The problem:
Update the entries below by replacing every occurrence of "Where should I click to" with "Which spot should I click to", and leave everything else unchanged.

╭──

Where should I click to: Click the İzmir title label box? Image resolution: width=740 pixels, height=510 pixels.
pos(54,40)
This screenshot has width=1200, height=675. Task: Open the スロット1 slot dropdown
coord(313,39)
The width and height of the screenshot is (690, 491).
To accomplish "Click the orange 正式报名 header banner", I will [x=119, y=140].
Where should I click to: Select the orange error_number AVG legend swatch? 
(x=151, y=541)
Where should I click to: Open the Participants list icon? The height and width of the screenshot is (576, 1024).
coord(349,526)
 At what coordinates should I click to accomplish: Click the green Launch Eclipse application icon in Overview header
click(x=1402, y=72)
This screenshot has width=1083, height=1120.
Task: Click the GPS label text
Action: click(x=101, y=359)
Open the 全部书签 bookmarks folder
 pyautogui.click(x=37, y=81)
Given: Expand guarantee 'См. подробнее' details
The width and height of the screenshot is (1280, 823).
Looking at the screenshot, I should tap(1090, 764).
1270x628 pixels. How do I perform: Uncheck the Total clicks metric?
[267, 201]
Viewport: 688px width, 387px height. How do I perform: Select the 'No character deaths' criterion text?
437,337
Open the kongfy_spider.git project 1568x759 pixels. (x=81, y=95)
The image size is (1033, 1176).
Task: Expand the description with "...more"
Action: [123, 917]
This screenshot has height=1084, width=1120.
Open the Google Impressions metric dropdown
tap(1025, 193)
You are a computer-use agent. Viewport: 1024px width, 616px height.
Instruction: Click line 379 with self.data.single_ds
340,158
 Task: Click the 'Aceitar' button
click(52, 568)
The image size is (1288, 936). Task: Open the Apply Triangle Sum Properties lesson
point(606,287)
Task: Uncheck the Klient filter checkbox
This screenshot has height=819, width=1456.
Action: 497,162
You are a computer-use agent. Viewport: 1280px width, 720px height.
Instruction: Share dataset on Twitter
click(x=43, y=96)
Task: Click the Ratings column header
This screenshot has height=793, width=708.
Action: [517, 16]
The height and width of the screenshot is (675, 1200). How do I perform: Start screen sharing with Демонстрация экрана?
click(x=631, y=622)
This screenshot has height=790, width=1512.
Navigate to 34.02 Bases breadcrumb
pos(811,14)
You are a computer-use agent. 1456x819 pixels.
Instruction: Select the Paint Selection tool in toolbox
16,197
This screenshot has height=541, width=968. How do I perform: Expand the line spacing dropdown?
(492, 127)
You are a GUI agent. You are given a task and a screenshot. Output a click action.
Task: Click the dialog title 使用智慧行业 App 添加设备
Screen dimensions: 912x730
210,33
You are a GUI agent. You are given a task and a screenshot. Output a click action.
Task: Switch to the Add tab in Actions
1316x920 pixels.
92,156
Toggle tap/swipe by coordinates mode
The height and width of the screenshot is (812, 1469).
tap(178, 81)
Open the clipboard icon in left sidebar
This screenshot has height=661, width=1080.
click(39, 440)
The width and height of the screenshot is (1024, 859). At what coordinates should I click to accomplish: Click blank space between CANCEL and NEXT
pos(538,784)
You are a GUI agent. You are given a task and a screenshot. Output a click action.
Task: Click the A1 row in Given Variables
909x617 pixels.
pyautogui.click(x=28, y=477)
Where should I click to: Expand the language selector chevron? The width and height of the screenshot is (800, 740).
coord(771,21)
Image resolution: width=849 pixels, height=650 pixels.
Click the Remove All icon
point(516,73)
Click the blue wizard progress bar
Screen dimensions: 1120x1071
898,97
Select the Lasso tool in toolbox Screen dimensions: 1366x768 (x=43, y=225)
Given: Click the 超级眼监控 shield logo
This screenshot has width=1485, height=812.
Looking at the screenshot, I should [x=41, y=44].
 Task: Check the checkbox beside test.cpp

╰──

Problem solution:
Which spot should I click to: Click the İzmir title label box? Image resolution: width=740 pixels, height=510 pixels.
pos(54,40)
This screenshot has width=1200, height=675. Task: Open the スロット1 slot dropdown
coord(313,39)
The width and height of the screenshot is (690, 491).
To accomplish "Click the orange 正式报名 header banner", I will [x=119, y=140].
Which spot should I click to: Select the orange error_number AVG legend swatch? 
(x=151, y=541)
Which spot should I click to: Open the Participants list icon? The height and width of the screenshot is (576, 1024).
coord(349,526)
 At what coordinates should I click to accomplish: Click the green Launch Eclipse application icon in Overview header
click(x=1402, y=72)
This screenshot has width=1083, height=1120.
Task: Click the GPS label text
Action: click(x=101, y=359)
Open the 全部书签 bookmarks folder
 pyautogui.click(x=37, y=81)
Given: Expand guarantee 'См. подробнее' details
The width and height of the screenshot is (1280, 823).
Looking at the screenshot, I should tap(1090, 764).
1270x628 pixels. How do I perform: Uncheck the Total clicks metric?
[267, 201]
Viewport: 688px width, 387px height. How do I perform: Select the 'No character deaths' criterion text?
437,337
Open the kongfy_spider.git project 1568x759 pixels. (x=81, y=95)
The image size is (1033, 1176).
Task: Expand the description with "...more"
Action: [123, 917]
This screenshot has height=1084, width=1120.
Open the Google Impressions metric dropdown
tap(1025, 193)
You are a computer-use agent. Viewport: 1024px width, 616px height.
Instruction: Click line 379 with self.data.single_ds
340,158
 Task: Click the 'Aceitar' button
click(52, 568)
The image size is (1288, 936). Task: Open the Apply Triangle Sum Properties lesson
point(606,287)
Task: Uncheck the Klient filter checkbox
This screenshot has height=819, width=1456.
Action: 497,162
You are a computer-use agent. Viewport: 1280px width, 720px height.
Instruction: Share dataset on Twitter
click(x=43, y=96)
Task: Click the Ratings column header
This screenshot has height=793, width=708.
Action: [517, 16]
The height and width of the screenshot is (675, 1200). How do I perform: Start screen sharing with Демонстрация экрана?
click(x=631, y=622)
This screenshot has height=790, width=1512.
Navigate to 34.02 Bases breadcrumb
pos(811,14)
You are a computer-use agent. 1456x819 pixels.
Instruction: Select the Paint Selection tool in toolbox
16,197
This screenshot has height=541, width=968. How do I perform: Expand the line spacing dropdown?
(492, 127)
You are a GUI agent. You are given a task and a screenshot. Output a click action.
Task: Click the dialog title 使用智慧行业 App 添加设备
Screen dimensions: 912x730
210,33
You are a GUI agent. You are given a task and a screenshot. Output a click action.
Task: Switch to the Add tab in Actions
1316x920 pixels.
92,156
Toggle tap/swipe by coordinates mode
The height and width of the screenshot is (812, 1469).
tap(178, 81)
Open the clipboard icon in left sidebar
This screenshot has height=661, width=1080.
click(39, 440)
The width and height of the screenshot is (1024, 859). At what coordinates should I click to accomplish: Click blank space between CANCEL and NEXT
pos(538,784)
You are a GUI agent. You are given a task and a screenshot. Output a click action.
Task: Click the A1 row in Given Variables
909x617 pixels.
pyautogui.click(x=28, y=477)
Which spot should I click to: Expand the language selector chevron? The width and height of the screenshot is (800, 740).
coord(771,21)
Image resolution: width=849 pixels, height=650 pixels.
Click the Remove All icon
point(516,73)
Click the blue wizard progress bar
Screen dimensions: 1120x1071
898,97
Select the Lasso tool in toolbox Screen dimensions: 1366x768 (x=43, y=225)
Given: Click the 超级眼监控 shield logo
This screenshot has width=1485, height=812.
Looking at the screenshot, I should [x=41, y=44].
 Task: Check the checkbox beside test.cpp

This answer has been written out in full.